Directions =
Everything before the line containing "Content Placement (32, 1930)" stays out; print that line and all lines below it through the last, exactly.

::::::::

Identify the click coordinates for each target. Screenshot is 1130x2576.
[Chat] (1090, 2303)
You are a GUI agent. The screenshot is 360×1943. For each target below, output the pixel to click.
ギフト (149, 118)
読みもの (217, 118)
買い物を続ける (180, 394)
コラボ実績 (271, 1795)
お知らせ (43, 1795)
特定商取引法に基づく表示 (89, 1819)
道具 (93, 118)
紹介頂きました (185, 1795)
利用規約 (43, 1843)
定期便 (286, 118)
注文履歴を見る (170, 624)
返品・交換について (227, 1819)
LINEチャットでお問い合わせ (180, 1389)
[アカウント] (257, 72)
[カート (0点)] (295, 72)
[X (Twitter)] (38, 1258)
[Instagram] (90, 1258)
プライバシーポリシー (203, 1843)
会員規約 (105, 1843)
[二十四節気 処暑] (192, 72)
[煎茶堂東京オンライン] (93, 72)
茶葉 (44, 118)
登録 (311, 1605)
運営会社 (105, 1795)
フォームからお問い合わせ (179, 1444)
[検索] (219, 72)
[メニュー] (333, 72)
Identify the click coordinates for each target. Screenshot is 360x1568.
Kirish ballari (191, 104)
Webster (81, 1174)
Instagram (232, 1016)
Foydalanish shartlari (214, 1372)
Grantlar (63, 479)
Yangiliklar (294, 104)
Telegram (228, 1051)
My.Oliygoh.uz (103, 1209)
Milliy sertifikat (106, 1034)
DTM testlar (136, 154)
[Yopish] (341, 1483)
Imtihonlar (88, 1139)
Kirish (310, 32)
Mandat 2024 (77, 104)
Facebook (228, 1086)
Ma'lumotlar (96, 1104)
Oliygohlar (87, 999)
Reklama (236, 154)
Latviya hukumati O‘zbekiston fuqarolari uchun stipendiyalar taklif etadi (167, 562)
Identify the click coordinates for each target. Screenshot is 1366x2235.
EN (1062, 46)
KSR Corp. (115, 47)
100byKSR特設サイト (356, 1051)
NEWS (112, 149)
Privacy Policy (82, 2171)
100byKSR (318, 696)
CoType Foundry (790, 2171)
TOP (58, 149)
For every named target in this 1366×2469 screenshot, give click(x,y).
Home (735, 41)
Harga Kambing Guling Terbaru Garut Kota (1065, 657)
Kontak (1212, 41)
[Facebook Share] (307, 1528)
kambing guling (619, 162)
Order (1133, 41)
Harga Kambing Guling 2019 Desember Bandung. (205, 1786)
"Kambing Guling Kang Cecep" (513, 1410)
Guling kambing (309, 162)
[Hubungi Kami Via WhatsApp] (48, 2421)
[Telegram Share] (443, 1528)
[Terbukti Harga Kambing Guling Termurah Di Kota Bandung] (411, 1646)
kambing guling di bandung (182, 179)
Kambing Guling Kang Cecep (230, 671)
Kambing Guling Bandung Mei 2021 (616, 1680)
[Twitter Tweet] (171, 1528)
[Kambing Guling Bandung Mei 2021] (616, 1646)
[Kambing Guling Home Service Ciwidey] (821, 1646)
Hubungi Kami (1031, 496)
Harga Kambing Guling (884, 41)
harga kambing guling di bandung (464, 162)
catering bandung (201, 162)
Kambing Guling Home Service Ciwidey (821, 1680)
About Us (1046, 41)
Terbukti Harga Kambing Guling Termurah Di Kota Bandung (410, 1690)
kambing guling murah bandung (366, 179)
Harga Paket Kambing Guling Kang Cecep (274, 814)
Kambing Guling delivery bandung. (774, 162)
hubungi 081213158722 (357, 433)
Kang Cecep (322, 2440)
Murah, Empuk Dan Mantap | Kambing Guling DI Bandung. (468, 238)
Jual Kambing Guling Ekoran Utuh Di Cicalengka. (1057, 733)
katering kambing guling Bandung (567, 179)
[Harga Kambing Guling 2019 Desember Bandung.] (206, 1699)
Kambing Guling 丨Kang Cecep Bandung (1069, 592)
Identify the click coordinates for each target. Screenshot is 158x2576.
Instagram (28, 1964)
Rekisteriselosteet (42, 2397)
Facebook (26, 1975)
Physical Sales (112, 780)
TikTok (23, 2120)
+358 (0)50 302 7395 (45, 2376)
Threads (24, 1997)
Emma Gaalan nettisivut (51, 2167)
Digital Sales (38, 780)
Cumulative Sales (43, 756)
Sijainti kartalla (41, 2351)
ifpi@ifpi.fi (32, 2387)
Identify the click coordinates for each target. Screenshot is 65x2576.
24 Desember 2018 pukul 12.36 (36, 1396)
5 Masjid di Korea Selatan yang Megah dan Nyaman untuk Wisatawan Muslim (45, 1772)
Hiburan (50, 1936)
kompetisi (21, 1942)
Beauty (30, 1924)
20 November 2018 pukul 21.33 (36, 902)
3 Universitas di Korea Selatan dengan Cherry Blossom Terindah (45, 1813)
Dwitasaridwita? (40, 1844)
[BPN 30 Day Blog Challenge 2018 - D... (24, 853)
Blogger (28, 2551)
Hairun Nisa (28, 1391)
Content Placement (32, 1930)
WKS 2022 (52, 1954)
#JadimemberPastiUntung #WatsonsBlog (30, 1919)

::::::::

Solution =
Content Placement (32, 1930)
WKS 2022 (52, 1954)
#JadimemberPastiUntung #WatsonsBlog (30, 1919)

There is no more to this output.